Your Halloween decorations are terri-fying!
A man has been dating a girl forever. He finally says, "I love you." The girl says, "Aww, thanks." The man looks at her, "Are you not gonna say it back?" The girl says, "No, I can’t."
What do you call New York City?
A human zoo.
Me: Are you an alien?
Friend: No.
Me: Yeah, because you're too ugly to be one.
This is how to die soft 101.
Yo bro, you good? You need a hug?
My jokes are like your dad, you only see them for a few days.
What's braver than coming out gay? Taking a shit in an elementary school bathroom with those two kids that always mess with you and turn off the lights.
Are you an abstract manifestation of my childhood traumas and recent memories combined? 'Cause damn, you look like you came out of a dream!

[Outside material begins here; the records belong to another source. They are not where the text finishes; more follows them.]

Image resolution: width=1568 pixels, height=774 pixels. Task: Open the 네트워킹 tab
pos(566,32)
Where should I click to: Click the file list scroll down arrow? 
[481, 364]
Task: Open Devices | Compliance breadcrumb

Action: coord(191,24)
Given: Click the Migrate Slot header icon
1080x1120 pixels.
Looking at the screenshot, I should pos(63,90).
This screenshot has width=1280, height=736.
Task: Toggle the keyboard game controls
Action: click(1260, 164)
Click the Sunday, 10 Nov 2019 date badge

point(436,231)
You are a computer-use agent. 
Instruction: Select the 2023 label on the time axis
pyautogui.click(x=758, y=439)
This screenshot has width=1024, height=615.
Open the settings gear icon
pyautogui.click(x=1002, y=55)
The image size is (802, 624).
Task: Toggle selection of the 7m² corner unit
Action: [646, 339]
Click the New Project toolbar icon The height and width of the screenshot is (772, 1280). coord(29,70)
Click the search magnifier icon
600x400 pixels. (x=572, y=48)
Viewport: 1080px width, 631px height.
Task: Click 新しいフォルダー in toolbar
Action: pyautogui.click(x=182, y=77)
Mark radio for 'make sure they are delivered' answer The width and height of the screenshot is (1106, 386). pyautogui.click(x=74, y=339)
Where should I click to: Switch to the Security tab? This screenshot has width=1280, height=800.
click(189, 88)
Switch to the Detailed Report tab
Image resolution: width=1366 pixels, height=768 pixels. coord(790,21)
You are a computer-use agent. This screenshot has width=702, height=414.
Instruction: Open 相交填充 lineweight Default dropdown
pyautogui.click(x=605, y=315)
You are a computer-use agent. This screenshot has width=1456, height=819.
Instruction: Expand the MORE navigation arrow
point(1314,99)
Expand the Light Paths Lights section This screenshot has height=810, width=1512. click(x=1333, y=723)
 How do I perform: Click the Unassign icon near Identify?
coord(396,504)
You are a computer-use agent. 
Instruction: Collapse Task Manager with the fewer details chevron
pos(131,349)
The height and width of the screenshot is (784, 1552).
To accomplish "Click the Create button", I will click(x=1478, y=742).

You're so fat, every time you go in the elevator, it goes down.
Why are you guys making fun of priests?
Because you have a suga daddy already.
Squirtle to Bulbasaur: "You kinda cum... like a baka..."
Your mum is stupid, just like you.
Don't ever try to give an emo kid a high five. They'll just leave you hanging.
You are the gayest.
Did your dad ever tell you he was going to get milk... But then never came back lol? 😅
Hey, you know Slugma?
Slugma balls.
In America, mom births you.
In Soviet Russia, you birth mom.
You're so ugly the densest told you to lay face down.
What do you call a gay Megalodon?
Magalogay.
Why are you so fat? I bet you take after your mom more.